The task:
Please rewrite the records from the line with "Where should I" up to and including the line with "Action: click(146, 296)", replacing "image size" with "screenshot size" and changing nothing else. Leave the pictures out of your answer.

** Start Data entries **

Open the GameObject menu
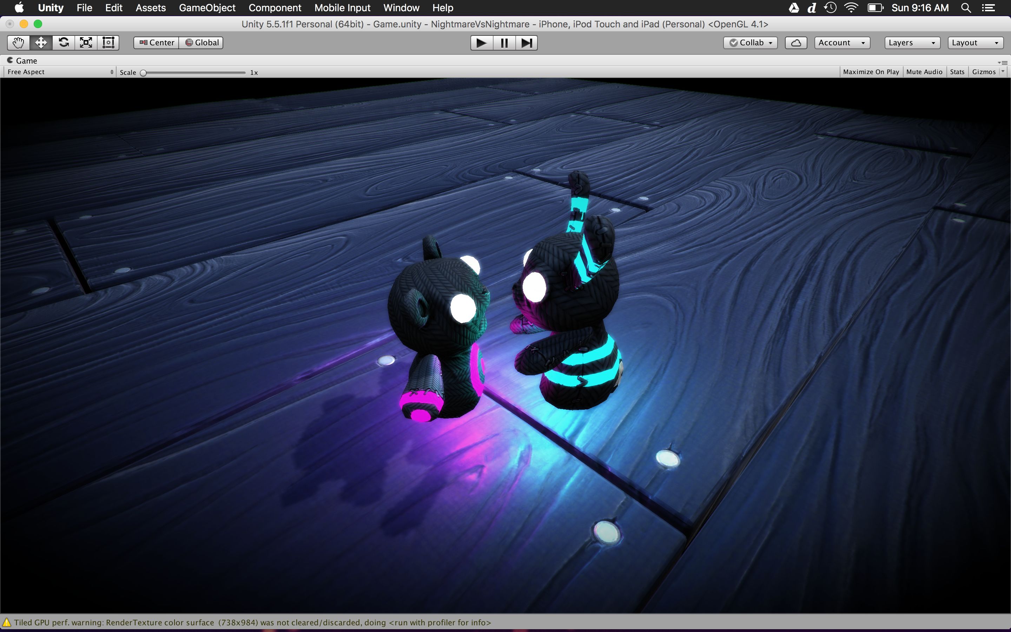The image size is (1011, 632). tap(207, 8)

** End Data entries **
** Start Data entries **

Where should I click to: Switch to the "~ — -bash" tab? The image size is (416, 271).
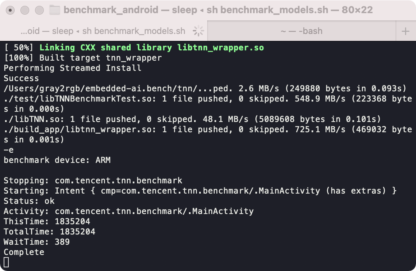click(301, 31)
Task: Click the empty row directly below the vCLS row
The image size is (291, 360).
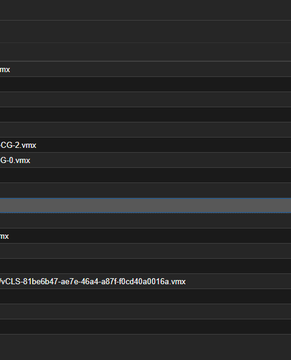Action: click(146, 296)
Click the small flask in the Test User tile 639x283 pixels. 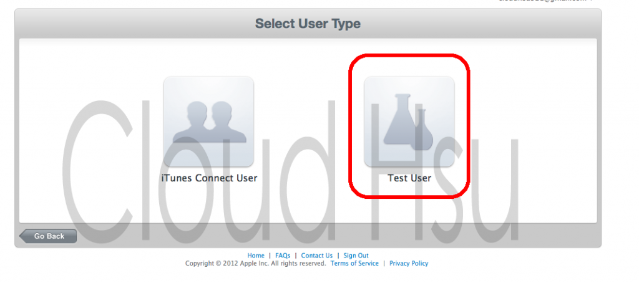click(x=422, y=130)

** End Data entries **

Final result:
Where should I click to: Switch to the "~ — -bash" tab? The screenshot size is (416, 271).
click(301, 31)
Task: Click the empty row directly below the vCLS row
The screenshot size is (291, 360).
Action: click(146, 296)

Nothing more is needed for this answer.